Charities, a bit like boats in a storm, find ourselves faced with huge, even deadly, forces that threaten to overwhelm us or drag us badly off course. Your boat may be small or large, with lots of crew or very few, with basic equipment or advanced. That will, of course, affect how this storm is hitting you and how you and your board need to respond. For some, it’s all about the short-term peril to those you serve (and to your own charity), for others the greatest concern is about the mid and long-term.

In the face of these challenges, many board members are finding themselves in a variety of roles including some they do not normally undertake. For example:

A. Bailing – here the focus is staying afloat and saving lives with all hands on deck.
B. Rowing or in the engine room – some are stepping into operational roles to add more capacity or capability to meet changing demand.
C. At the helm – in some cases, the Board is taking more active control of the day to day, with or without the consent of the CEO, perhaps because the CEO is ill, shielding or furloughed or perhaps the board is over-reaching itself.
D. Getting your bearings– taking time to take stock of your position and options.
E. Setting a new direction– agreeing on a new way forward.

Getting your bearings and setting direction is the natural domain of the board, and where it can add the most value. As Chair, it’s worth reflecting which roles your board is focusing on and ensure, whatever the challenges, that the board finds the critical capacity to focus on the strategic.

Changing board behaviours and needs

As you guide your board to focus on the strategic, you have your own obstacles to negotiate. Here are some changes in behaviour and needs to look out for:

1. Board members and key staff are personally affected – in terms of health, well-being or personal or financial circumstances. This means their priorities have changed. Perhaps your most active board members are no longer able to be active, or the emotional toll is driving changes in behaviour.

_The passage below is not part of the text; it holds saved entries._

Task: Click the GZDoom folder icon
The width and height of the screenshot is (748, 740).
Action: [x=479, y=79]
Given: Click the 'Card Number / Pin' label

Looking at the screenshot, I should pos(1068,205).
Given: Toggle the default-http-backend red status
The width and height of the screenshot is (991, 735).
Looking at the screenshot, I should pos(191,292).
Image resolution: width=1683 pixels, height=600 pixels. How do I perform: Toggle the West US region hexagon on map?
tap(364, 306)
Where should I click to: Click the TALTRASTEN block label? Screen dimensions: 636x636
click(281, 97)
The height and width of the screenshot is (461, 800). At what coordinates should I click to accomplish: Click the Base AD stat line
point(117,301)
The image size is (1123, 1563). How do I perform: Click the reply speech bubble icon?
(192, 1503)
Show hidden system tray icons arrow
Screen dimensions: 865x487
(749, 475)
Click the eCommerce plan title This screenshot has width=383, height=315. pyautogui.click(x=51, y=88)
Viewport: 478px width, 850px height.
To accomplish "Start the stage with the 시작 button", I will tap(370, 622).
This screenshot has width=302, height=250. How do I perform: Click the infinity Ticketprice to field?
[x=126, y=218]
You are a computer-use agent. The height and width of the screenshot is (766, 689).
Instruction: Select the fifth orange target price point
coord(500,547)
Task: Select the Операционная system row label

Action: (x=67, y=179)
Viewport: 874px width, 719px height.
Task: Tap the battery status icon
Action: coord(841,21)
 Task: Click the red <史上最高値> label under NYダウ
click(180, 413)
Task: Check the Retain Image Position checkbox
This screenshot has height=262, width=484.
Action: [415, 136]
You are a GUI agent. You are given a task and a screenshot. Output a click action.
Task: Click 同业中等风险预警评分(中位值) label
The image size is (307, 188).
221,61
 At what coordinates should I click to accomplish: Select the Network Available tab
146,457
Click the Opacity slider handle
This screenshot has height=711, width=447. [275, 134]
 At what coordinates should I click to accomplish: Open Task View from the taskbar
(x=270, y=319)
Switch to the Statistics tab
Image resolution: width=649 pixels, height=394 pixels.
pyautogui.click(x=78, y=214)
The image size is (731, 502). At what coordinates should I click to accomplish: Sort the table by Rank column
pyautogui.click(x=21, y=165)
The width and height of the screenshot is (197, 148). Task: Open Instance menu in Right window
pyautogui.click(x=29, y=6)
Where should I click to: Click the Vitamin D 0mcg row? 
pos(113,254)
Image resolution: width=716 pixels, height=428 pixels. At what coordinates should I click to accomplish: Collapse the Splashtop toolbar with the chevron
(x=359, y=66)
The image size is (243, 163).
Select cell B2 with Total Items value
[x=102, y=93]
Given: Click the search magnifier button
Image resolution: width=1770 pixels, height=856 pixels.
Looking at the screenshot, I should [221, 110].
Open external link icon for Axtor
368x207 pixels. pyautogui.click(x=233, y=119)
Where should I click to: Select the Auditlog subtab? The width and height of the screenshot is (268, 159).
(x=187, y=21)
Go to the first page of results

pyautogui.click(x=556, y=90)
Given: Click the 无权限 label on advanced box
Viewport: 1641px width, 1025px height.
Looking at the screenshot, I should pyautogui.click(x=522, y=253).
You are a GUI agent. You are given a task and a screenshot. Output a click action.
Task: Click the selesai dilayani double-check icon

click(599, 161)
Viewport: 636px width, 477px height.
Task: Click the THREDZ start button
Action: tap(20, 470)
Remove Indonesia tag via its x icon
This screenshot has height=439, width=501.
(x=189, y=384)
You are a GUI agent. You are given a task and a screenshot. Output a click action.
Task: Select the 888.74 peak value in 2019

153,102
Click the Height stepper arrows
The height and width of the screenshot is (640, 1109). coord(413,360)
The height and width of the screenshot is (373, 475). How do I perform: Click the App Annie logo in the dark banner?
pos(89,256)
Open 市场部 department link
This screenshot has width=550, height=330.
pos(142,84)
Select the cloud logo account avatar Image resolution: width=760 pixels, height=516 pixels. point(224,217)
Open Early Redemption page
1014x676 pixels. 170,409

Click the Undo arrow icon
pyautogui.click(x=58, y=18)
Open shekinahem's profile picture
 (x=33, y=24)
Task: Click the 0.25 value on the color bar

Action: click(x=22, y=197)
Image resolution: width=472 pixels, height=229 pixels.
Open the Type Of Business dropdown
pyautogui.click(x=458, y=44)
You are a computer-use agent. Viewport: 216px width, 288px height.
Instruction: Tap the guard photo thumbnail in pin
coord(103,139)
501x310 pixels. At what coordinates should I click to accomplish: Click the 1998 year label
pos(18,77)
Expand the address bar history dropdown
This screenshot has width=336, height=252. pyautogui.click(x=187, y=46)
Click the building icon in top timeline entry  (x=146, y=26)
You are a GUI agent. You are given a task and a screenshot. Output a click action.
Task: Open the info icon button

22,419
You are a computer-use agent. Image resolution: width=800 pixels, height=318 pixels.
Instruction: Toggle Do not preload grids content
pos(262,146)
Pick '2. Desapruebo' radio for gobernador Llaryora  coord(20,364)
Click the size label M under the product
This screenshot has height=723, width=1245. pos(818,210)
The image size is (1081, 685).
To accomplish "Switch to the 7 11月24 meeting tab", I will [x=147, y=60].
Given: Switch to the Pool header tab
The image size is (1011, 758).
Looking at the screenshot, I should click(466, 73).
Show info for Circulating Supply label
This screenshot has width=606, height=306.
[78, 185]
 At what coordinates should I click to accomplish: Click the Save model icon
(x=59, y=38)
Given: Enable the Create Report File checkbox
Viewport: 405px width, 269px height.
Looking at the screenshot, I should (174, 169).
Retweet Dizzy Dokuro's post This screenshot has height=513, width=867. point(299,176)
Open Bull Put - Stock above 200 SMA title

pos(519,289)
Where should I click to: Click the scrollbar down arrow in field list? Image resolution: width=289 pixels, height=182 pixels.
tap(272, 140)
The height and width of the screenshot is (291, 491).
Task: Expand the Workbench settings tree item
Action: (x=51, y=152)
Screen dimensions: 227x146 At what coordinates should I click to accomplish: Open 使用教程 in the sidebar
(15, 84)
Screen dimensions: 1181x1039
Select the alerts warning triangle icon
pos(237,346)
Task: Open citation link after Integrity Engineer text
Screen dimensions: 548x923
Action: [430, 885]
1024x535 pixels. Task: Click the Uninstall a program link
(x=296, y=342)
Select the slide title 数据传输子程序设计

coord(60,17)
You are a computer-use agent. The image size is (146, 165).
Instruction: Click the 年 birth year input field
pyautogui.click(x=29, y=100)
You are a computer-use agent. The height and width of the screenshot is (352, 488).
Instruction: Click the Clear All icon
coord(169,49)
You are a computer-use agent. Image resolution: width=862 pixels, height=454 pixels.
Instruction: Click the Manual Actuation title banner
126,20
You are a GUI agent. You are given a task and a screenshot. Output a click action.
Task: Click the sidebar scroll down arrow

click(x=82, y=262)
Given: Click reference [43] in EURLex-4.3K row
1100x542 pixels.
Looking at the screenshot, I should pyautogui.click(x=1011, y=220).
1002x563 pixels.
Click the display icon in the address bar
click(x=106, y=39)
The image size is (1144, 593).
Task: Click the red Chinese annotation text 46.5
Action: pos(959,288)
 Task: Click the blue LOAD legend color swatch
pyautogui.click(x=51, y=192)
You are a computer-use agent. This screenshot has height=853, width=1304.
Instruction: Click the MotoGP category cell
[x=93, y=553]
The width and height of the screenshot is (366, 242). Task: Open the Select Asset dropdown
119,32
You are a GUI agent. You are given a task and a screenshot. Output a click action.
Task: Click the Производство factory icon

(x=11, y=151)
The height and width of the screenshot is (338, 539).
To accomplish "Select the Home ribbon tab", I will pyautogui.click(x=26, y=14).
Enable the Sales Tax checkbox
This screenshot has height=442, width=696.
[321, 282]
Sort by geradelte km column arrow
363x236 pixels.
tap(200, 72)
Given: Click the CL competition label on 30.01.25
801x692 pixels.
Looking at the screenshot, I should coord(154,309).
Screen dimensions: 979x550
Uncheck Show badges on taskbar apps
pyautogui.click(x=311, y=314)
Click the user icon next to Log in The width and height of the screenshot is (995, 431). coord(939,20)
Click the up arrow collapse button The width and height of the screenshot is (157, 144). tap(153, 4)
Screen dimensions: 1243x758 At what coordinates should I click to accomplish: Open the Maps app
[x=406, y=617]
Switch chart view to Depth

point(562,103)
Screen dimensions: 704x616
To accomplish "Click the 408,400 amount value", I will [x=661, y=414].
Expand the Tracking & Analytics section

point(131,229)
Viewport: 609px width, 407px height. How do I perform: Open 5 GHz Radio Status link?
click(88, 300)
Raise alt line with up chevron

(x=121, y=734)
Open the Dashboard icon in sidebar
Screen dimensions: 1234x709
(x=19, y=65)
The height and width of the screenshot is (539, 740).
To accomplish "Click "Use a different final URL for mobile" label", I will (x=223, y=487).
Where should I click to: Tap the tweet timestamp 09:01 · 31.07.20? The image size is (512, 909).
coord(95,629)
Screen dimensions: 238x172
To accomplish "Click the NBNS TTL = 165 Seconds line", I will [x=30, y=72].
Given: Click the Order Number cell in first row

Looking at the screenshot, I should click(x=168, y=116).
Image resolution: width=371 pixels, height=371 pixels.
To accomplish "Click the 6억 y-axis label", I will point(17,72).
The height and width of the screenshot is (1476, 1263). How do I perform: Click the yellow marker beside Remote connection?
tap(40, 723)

2. Disorientation – the scope and pace of change in many areas of life can make it difficult to focus.

3. There is a need for faster decision-making often with limited information (with varying levels of comfort with that).

4. There are changes in information needs especially the need for financial information.

5. Differing attitudes to risk are more apparent – some will be very cautious, especially if there is concern about personal liability, others more relaxed.

6. Emergence of new priorities e.g. heightened focus on staff well-being; business continuity planning, including loss of key people, or cybersecurity; and a need to let go of some old ones.

7. Board engagement is likely to have changed, and boundaries lost, many will have stepped forward, some may have stepped away.

8. Changing relationships with staff for better or worse, especially the CEO.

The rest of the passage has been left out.